▶ [Selected extract]
Some unusual exhibits at the Natural History Museum, London

Of course the NHM’s new Human Evolution gallery has replicas of all the iconic hominins: Nutcracker Man, Taung Child, Lucy, Turkana Boy, K. platyops, Toumai… Here I collect a list of specimens and other items that -I’m sure you will agree- are not usually found in other museums:

1) Skull 5 from Dmanisi (Georgia)

Skull 5 (D4500 cranium & D2600 mandible) is one of the most complete skulls of a Pleistocene Homo specimens. Its small brain volume (550 cc) is tiny in comparison to the other Homo erectus skulls from Dmanisi, which is another feature of the high variation in morphology of all the specimens in that site. Dated to c. 1.77 Ma.

Dmanisi

Skull 5 Dmanisi at NHM. Photo: Roberto Sáez

2) Zhoukoudian skull XI: a female Homo erectus 

This fossil was dated to c. 600 Ka and the original is lost. Thought to be a female. The hominin fossils and stone artefacts from this site suggest that Homo erectus lived as hunter-gatherers and that meat formed a key part of their diet.

▶ [Provided material]
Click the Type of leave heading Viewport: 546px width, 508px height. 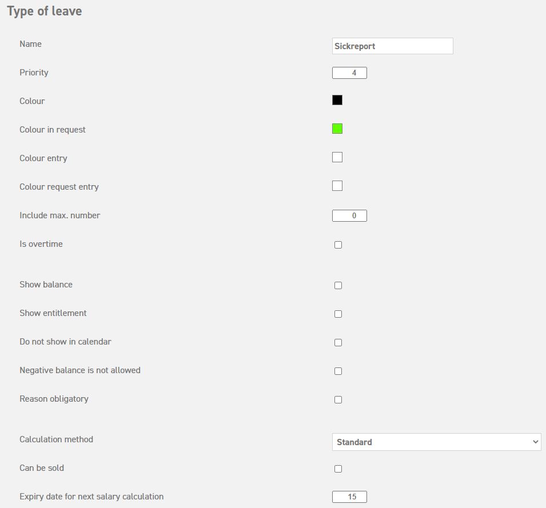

▶ [Written task A] In the text about unusual exhibits at the Natural History Museum, how large is the brain volume of Skull 5 from Dmanisi?
▶ [Written task B] Carry on the text about unusual exhibits at the Natural History Museum, picking up right after its final sentence.

▶ [Right answer A] 550 cc.

▶ [Right answer B]
Zhoukoudian

Zhoukoudian skull XI at NHM. Photo: Roberto Sáez

3) The Clacton spear

Made of yew, this spear point is the oldest preserved wooden spear in the world (c. 420 Ka). Its owner probably have used this as a lethal weapon, stabbing prey at close range to generate enough force to pierce the animal’s skin.

Clacton

Clacton spear at NHM. Photo: Roberto Sáez

4) The most easterly example of Homo heidelbergensis?

This partial skullcap is one of the only early human fossils found on the Indian sub-continent. It has c. 300 Ka. and was found by the Narmada River.

Narmada

Skullcap from Narmada River at NHM. Photo: Roberto Sáez

5) Two robust archaic tibias

Tibia from Kabwe, Zambia (left). Its length indicates an adaptation to the subtropical environment of Zambia 300 KYA, as it provides a larger skin surface though which to help cool the body. Assigned to Homo heidelbergensis.

Tibia from Boxgrove, England (right). This shinbone has been chewed at each end by an ancient carnivore, but scientists can still decipher it belonged to someone large and robust, about 1.8 m tall and probably male.  Intense physical activities such as hunting large animals would have encouraged the growth of a stronger, tougher build in Homo heidelbergensis, in response to the stress placed on bones.

Tibias

Two robust archaic tibias at NHM. Photo: Roberto Sáez

6) Qafzeh 11: a teenager modern human from 90-120 Ka.

This specimen was 13 years old and was placed in a burial site with red deer antlers placed on the body. Dated to 90-120 Ka.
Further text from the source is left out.